Book Review: Zach Eswine's Spurgeon's Sorrows: Realistic Hope for those who Suffer from Depression


This is cherry-picking Spurgeon at his very best!



The term “cherry-picking” is often used pejoratively—I don’t use it that way here. Zach Eswine has mined Spurgeon’s sermons with the sort of care for detail a private investigator might employ in evaluating a target’s email. Spurgeon was both a sufferer of depression as well as a comforter of the depressed: he knows well of what he speaks.
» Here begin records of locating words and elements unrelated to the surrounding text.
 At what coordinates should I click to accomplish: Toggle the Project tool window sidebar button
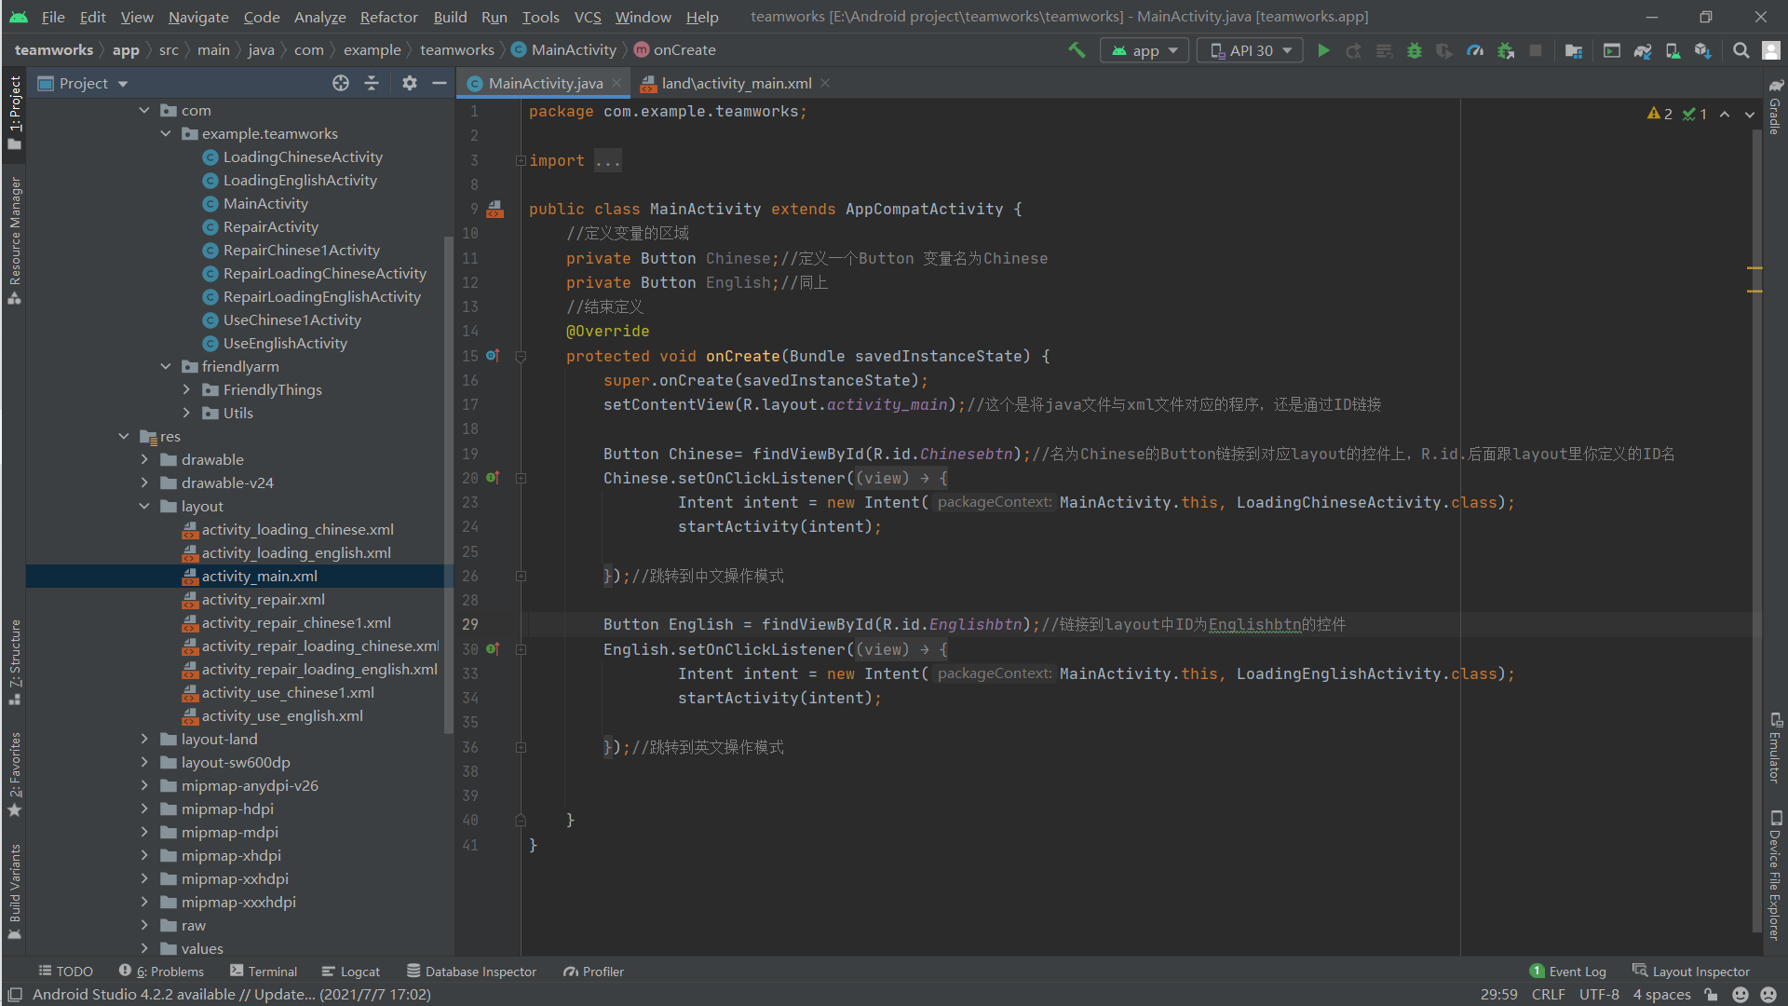click(x=14, y=112)
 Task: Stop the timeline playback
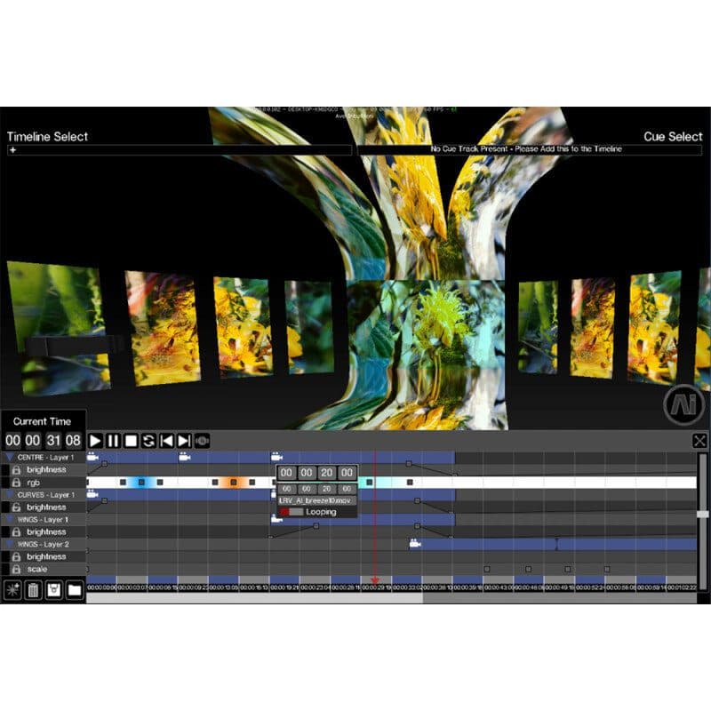[131, 441]
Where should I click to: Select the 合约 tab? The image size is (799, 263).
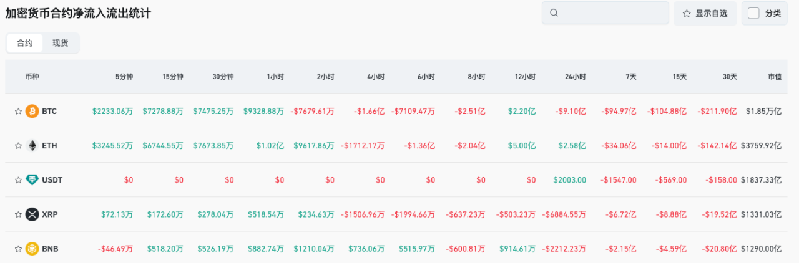[25, 43]
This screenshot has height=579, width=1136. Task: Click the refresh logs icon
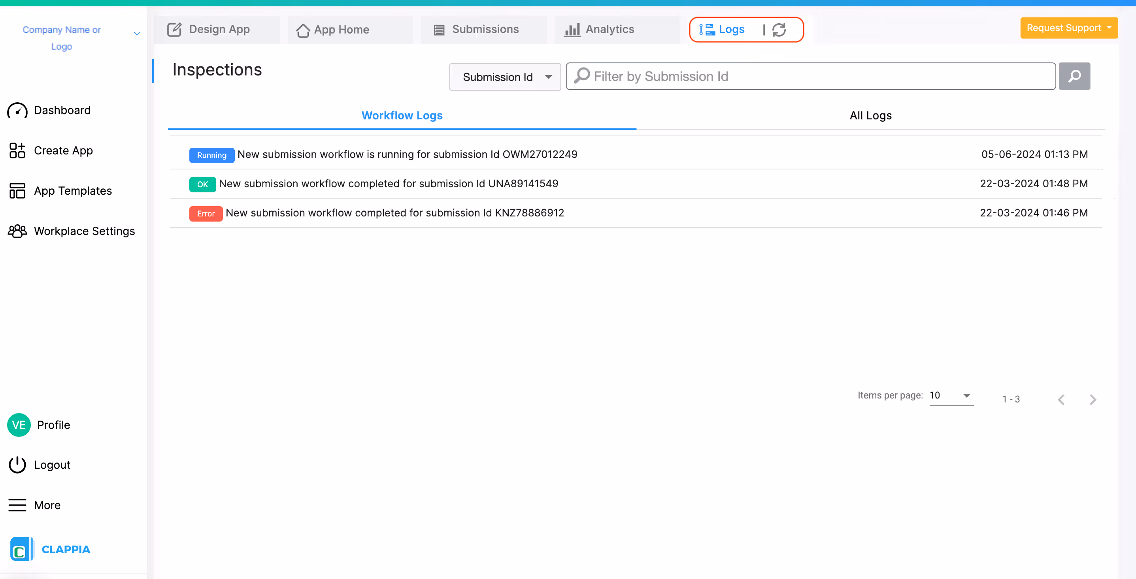pyautogui.click(x=779, y=30)

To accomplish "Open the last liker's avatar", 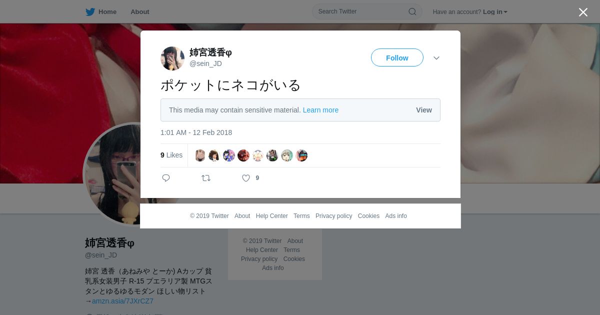I will coord(302,156).
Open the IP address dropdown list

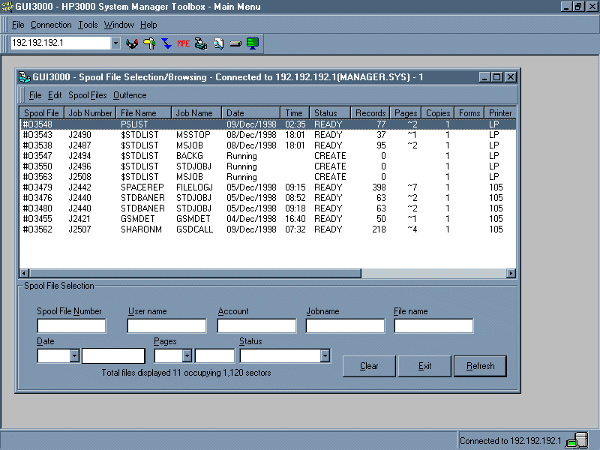116,44
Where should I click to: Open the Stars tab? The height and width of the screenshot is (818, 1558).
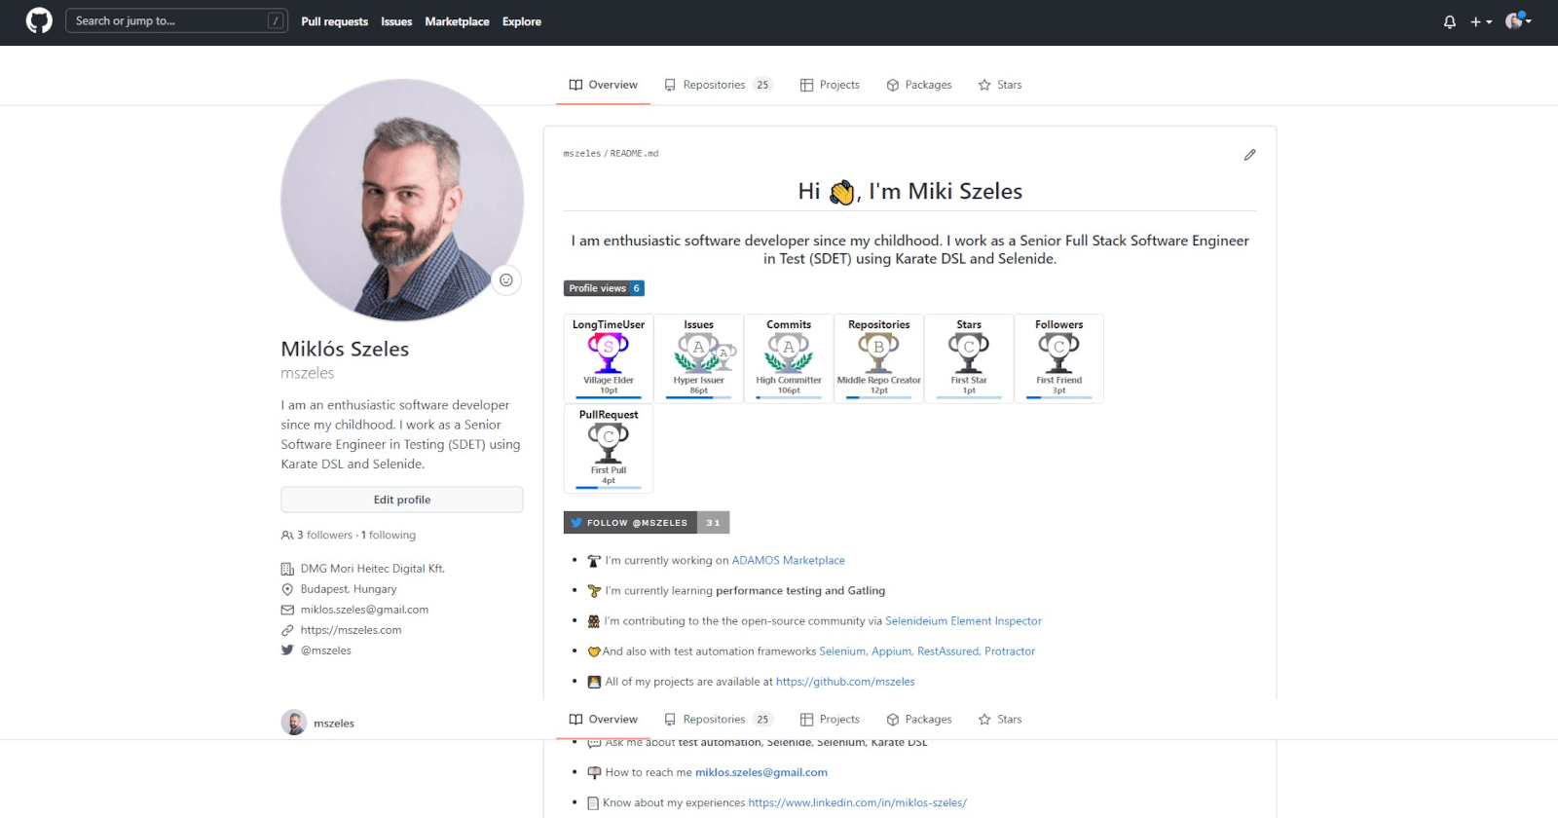(1000, 85)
As Eswine demonstrates, the nineteenth-century “prince of preachers” provided a treasure-trove of wisdom regarding depression.

Like Spurgeon’s own experience of depression, Eswine’s book is for two audiences: counselors and the depressed, as is made clear from its organization. Part One has to do with understanding the dark pit of depression. Sufferers will find that they are reading an author who understands their despair. Eswine’s use of metaphor and his commentary on the Scripture’s use of metaphor turns his writing into a thing of sensitive beauty, although counselors might itch for him to get from description to prescription (an impatience the author warns us about).

Part Two, “Learning How to Help Those Who Suffer from Depression,” contains almost as many cautions for those seeking to help the depressed as it does positive directions for soul care. Chapter 7, “Helps that Harm” illustrates things not to do when caring for the depressed.

Eswine provides good advice for weary souls who find themselves in the black night of despair in Part Three: “Learning Helps to Daily Cope with Depression.” In his chapter “Natural Helps” the author makes a case for the judicious use of medicine, as well as other remedies such as laughter and times of rest. His chapter on suicide is gentle but firm.

This is an eminently usable volume: it is accessible to the average reader, it is full of excellent advice, heavily footnoted for those who wish to do extra study, and it’s brief (only 143 pages). It’s the sort of thing you can give a counselee or read yourself as a counselor. Eswine has done the world of Biblical Counseling a favor with this book; I recommend it highly. Five stars.